Personal information
- Date of birth: 6 February 1951 (age 75)
- Place of birth: Glasgow, Scotland
- Position: Forward

Youth career
- Nottingham Forest

Senior career*
- Years: Team / Apps / (Gls)
- 1970–1973: Dundee United / 12 / (3)
- 1973–1978: Queen of the South / 154 / (79)
- 1978: Airdrieonians / 7 / (2)
- 1978–1980: Forfar Athletic / 29 / (7)

= Ian Reid (footballer) =

Scottish footballer

Ian Reid (born 6 February 1951) is a Scottish former professional footballer, who played as a striker for Dundee United, Queen of the South, Airdrieonians and Forfar Athletic.

==Career==

Reid was born in Glasgow and started his career as a youth player at Nottingham Forest. However he was unable to secure a senior contract.

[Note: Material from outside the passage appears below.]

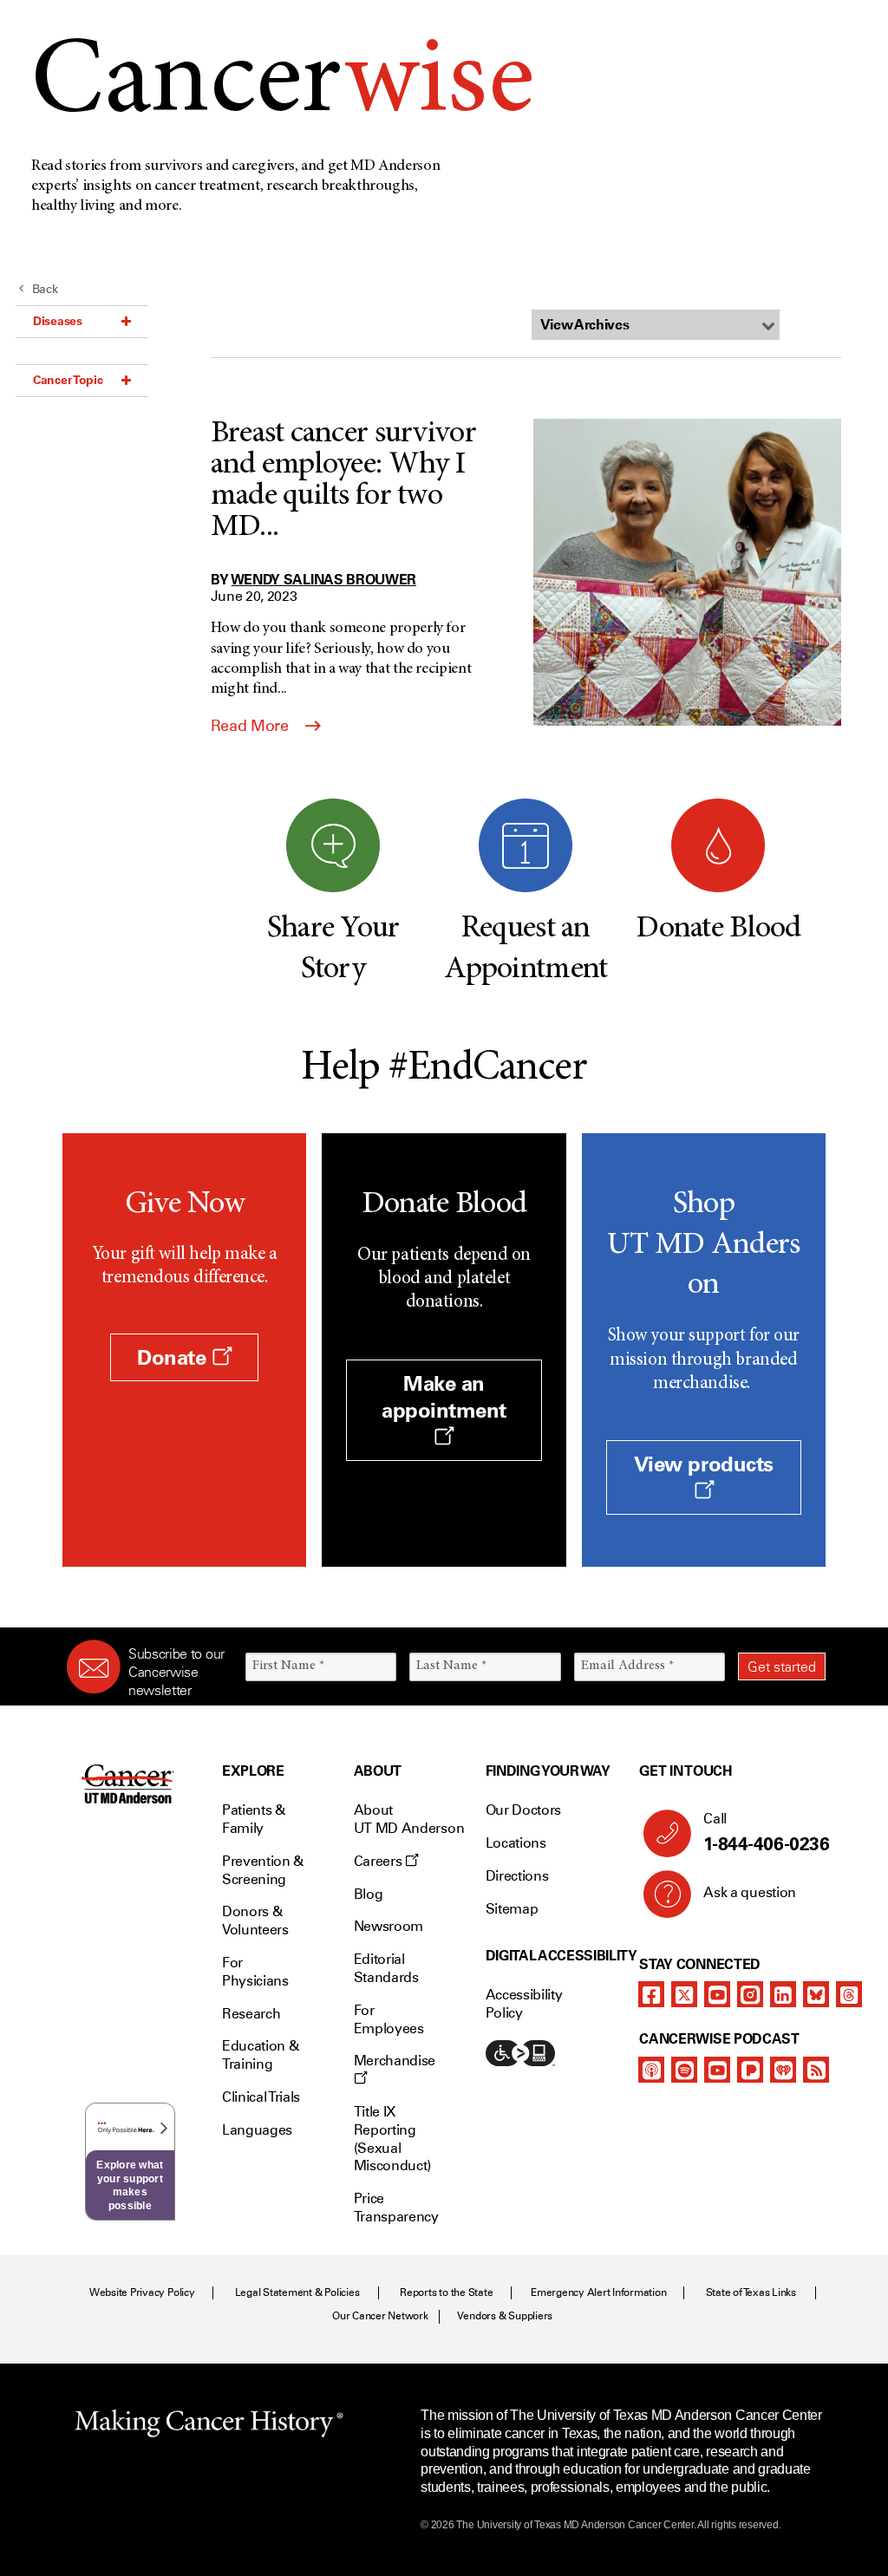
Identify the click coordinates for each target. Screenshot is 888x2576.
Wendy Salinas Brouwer (324, 579)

He joined Dundee United in July 1970, making his senior debut the following month. Despite an impressive early impact, including scoring against Grasshoppers in the Inter-Cities Fairs Cup, he spent most of his three years at the club playing in the reserves. Reid played in 12 league matches for the Tannadice Park club and scored 3 goals.

Reid signed for Queen of the South in September 1973, having initially turned down the move the previous month. Reid played in 193 matches in all competitions for Queens, with 154 of those being league matches. Reid is tenth equal in Queens all-time goalscoring charts alongside Jimmy Robertson with 89 goals in all competitions, with 79 being league goals. Fellow player Ian McChesney described Reid as 'the player who made things tick'. Reid's Queens career came to an end in January 1977.

He transferred for a fee of £4,000 to Airdrieonians. There he played in 7 league matches and scored 2 goals.

Reid then played with Forfar Athletic. There he played in 29 league matches and scored 7 goals.